Лицо Валентайна вытянулось в непонимании, а затем побагровело от гнева, вызвав взрыв смеха со стороны кеметов. Еще немного, и рыцарь схватится за меч, а затем попытается зарубить обидчика.
- Спокойнее, сэр Валентайн, Шеффе скорее всего имел в виду классические рыцарские баллады о войне с драконами, и вовсе не хотел задеть вашу честь.
Над тем, откуда неграмотный охотник-кемет мог знать эпос королевств Мельката, Валентайн, по всей видимости, не задумался. Или же просто решил проигнорировать дерзкие слова язычника, недостойного даже быть зарубленным честным мечом. Презрительно ощерившись, рыцарь сел обратно и всем своим видом показал свои намерения больше не общаться с грязными дикарями.

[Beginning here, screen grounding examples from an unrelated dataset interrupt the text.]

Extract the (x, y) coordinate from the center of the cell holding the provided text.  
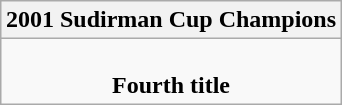
2001 Sudirman Cup Champions (170, 20)
Fourth title (170, 72)
Pinpoint the cell where the given text exists, returning its [X, Y] midpoint coordinate. 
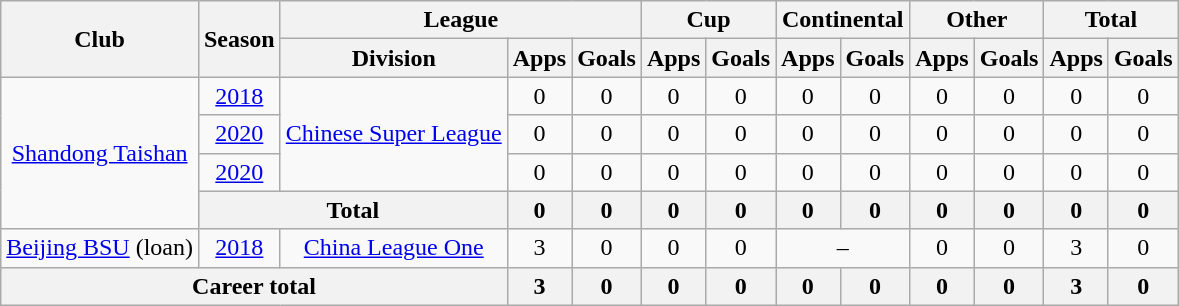
China League One [394, 248]
– [843, 248]
League [460, 20]
Cup [708, 20]
Division [394, 58]
Career total [254, 286]
Beijing BSU (loan) [100, 248]
Season [239, 39]
Club [100, 39]
Continental [843, 20]
Shandong Taishan [100, 153]
Chinese Super League [394, 134]
Other [977, 20]
Find where the given text appears and provide that cell's center as [X, Y] coordinate. 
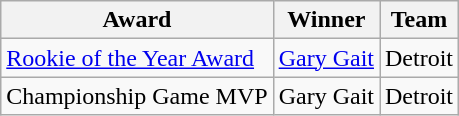
Team [420, 20]
Championship Game MVP [137, 96]
Award [137, 20]
Winner [326, 20]
Rookie of the Year Award [137, 58]
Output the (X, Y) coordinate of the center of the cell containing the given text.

Остальные рыцари, встревоженно наблюдавшие за этой словесной перепалкой, сверлили кеметов злыми взглядами, но рыжих охотников это нисколько не волновало и те продолжали о чем-то весело переговариваться на своём языке, время от времени кивками указывая на рыцарей и задорно смеясь.
За все время нашего недолгого путешествия подобные стычки случались не один раз. Острые на язык кеметы постоянно подначивали чопорных и гордых рыцарей, а те в ответ неизменно лишь хватались за оружие, и только моими силами удавалось избегать кровопролития. За безобидными их шутками никогда не скрывалось ни злости, ни намерения обидеть, однако выходцы из Мельката, казалось, вообще не знали такого понятия как юмор, полностью сосредоточившись на своей чести и достоинстве. Я неизменно пребывал на стороне охотников, но постоянные ссоры вскоре утомили меня, к тому же, плохо сказывались на общей морали отряда, и потому я попросил кеметов заниматься лишь тем, для чего я их нанял, оставив гордых воинов запада в покое. Это помогло. Теперь кеметы сидели с одной стороны костра, а рыцари - с другой, вечерние разговоры разделились на два разных языка, и обе стороны конфликта стали демонстративно игнорировать друг друга. Спокойно я мог общаться лишь с Альвином, из веселого балагура превратившегося в угрюмого затворника. Он перестал пить, но легче от этого не стало: с каждым днем друг мой погружался в какие-то одному ему ведомые пучины, закрываясь от всего мира, и все мои попытки расшевелить его гаснущее сознание, наталкивались на стену холода и непонимания.